Selected passage >>

• • •

Angkor, The city of the Celestial Dragon (Part II)


Celestial diagrams at Angkor

- The Churning of the Sea of Milk - On the bridge leading to the South Gate of Angkor Thom across the moat stand 108 huge figures of Deva and Asura, 54 on each side. They are all pulling a giant 9-headed serpent along 9 Km of the outer perimeter of Angkor Thom. 

Shall one add Angkor to the list? It has five gates, and to each of them leads a road, bridging over the water ditch that surrounds the whole place. Each of these roads is bordered by a row of huge stone figures, 108 per avenue, 54 on each side, altogether 540 statues of Deva and Asura. And each row carries a huge naga serpent with nine heads. Only, they do not "carry" that serpent, they are shown to "pull" it, which indicates that these 540 statues are churning the Milky Ocean, represented (poorly, indeed) by the water ditch, using Mount Mandara as a churning staff, and Vasuki, the prince of the Nagas, as their drilling rope. The whole of Angkor thus turns out to be a colossal model set up for "alternative motion" with true Hindu fantasy and incongruousness to counter the idea of a continuous one-way Precession from west to east.
[G. De Santillana, H. Von Dechend, Hamlet’s Mill (1969), p. 163]

                According to Hancock (quoting from Santillana and Von Dechend’s masterpiece book Hamlet’s Mill), the whole city of Angkor was built as a colossal diagram of precession to embed specific astronomical numbers and constants.  One of these “cosmological myths” portrayed at Angkor is the famous Churning of the Sea of Milk. It covers a bas-relief almost 50 meters long inside Angkor Wat’s eastern gallery. 92 Deva and 88 Asura (for a total of 180 figures) pull the serpent Vasuki for one thousand years around Mount Mandara, which serves as the axis of the World and (according to Santillana and Von Dechend), the ecliptic North Pole around which the constellations revolve as a consequence of precession.  More recently, the Angkor expert Eleanor Mannikka has pointed out that even the division in 92 Deva and 88 Asura very accurately marks the number of days between the Winter solstice and the Spring equinox in March and the number of days between the Summer solstice and the equinox respectively. Also, the whole of Angkor Wat would have functioned as a giant calendrical clock, providing a 3-days warning of the Spring Equinox: An observer along the Western causeway would have seen the sun rising exactly on top of the central tower of Angkor Wat on each of the 3 days preceding the Equinox and then on the Equinox day from a different position moved more towards the center of the platform. Similarly, the lateral towers of the Western gateway would have served as solstitial markers for an observer located right outside the bridge main entrance.

• • •

Information provided >>

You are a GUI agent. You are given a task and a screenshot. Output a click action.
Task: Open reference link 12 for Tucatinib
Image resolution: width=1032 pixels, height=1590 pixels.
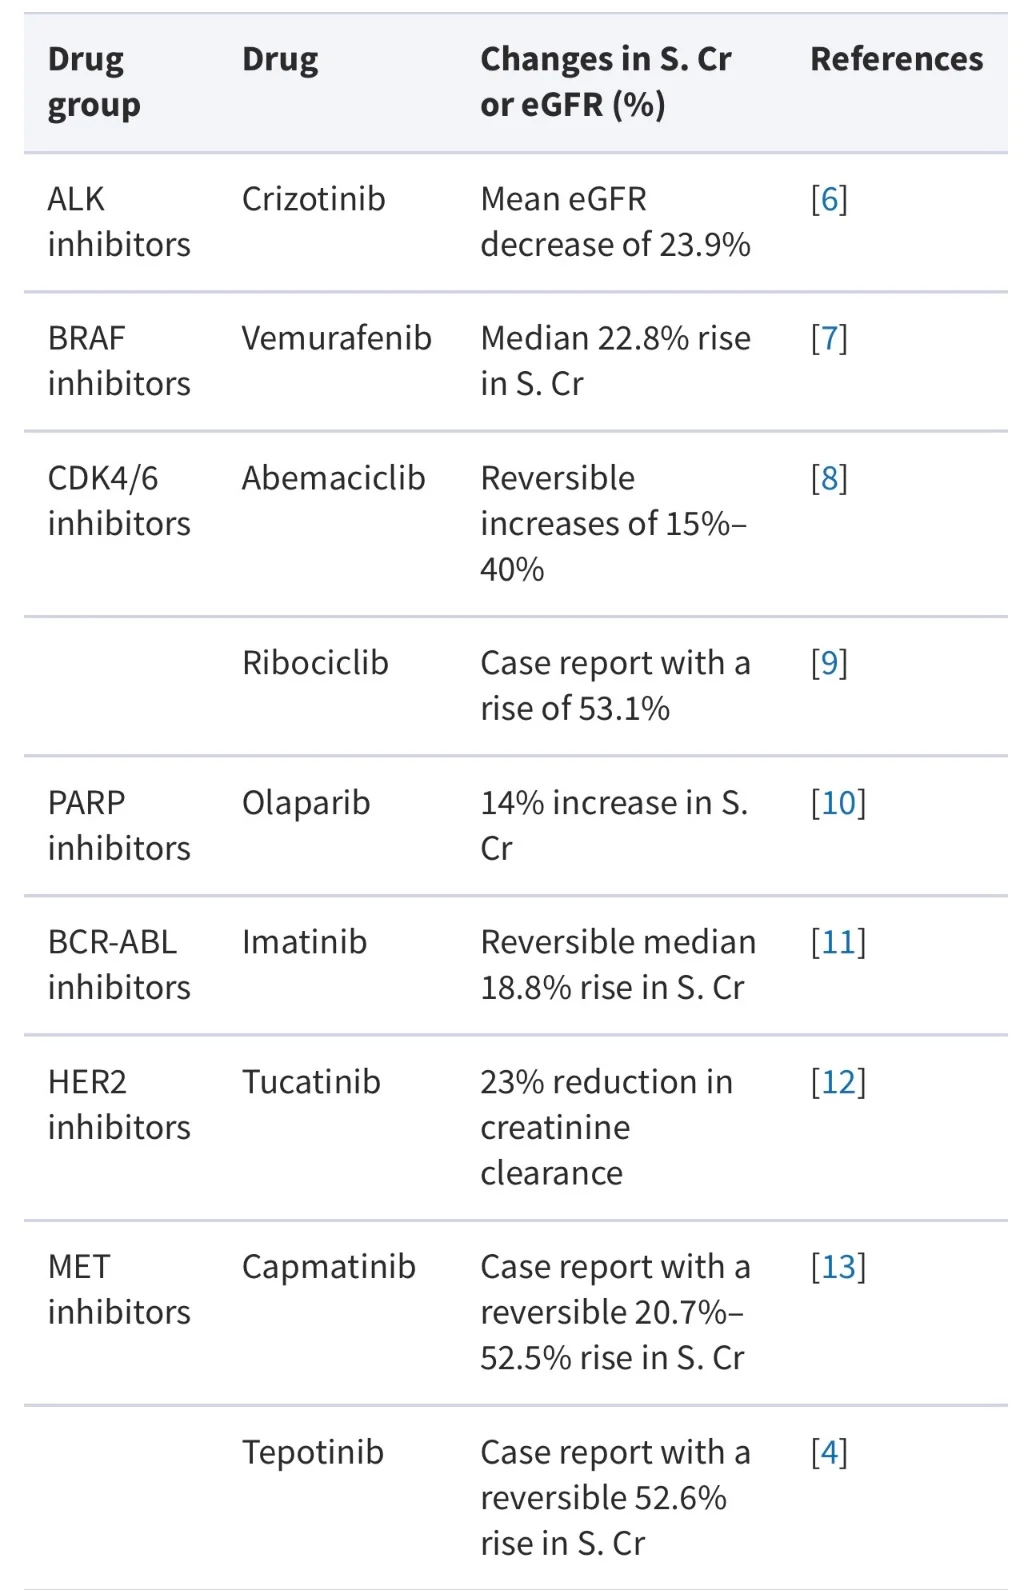coord(838,1082)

• • •

Required actions >>
1. In the Angkor text, rewrite the section from "Celestial diagrams at" up to and including "of Angkor Thom.", replacing "moat" with "canal".
2. Answer these questions using the Angkor text:
(a) How many gates does Angkor have?
(b) About how long is the bas-relief of the Churning of the Sea of Milk in Angkor Wat's eastern gallery?
(c) How many days of warning of the Spring Equinox would Angkor Wat have provided?

Answer list >>
1.
Celestial diagrams at Angkor

- The Churning of the Sea of Milk - On the bridge leading to the South Gate of Angkor Thom across the canal stand 108 huge figures of Deva and Asura, 54 on each side. They are all pulling a giant 9-headed serpent along 9 Km of the outer perimeter of Angkor Thom.

2.
(a) Five.
(b) Almost 50 meters.
(c) Three days.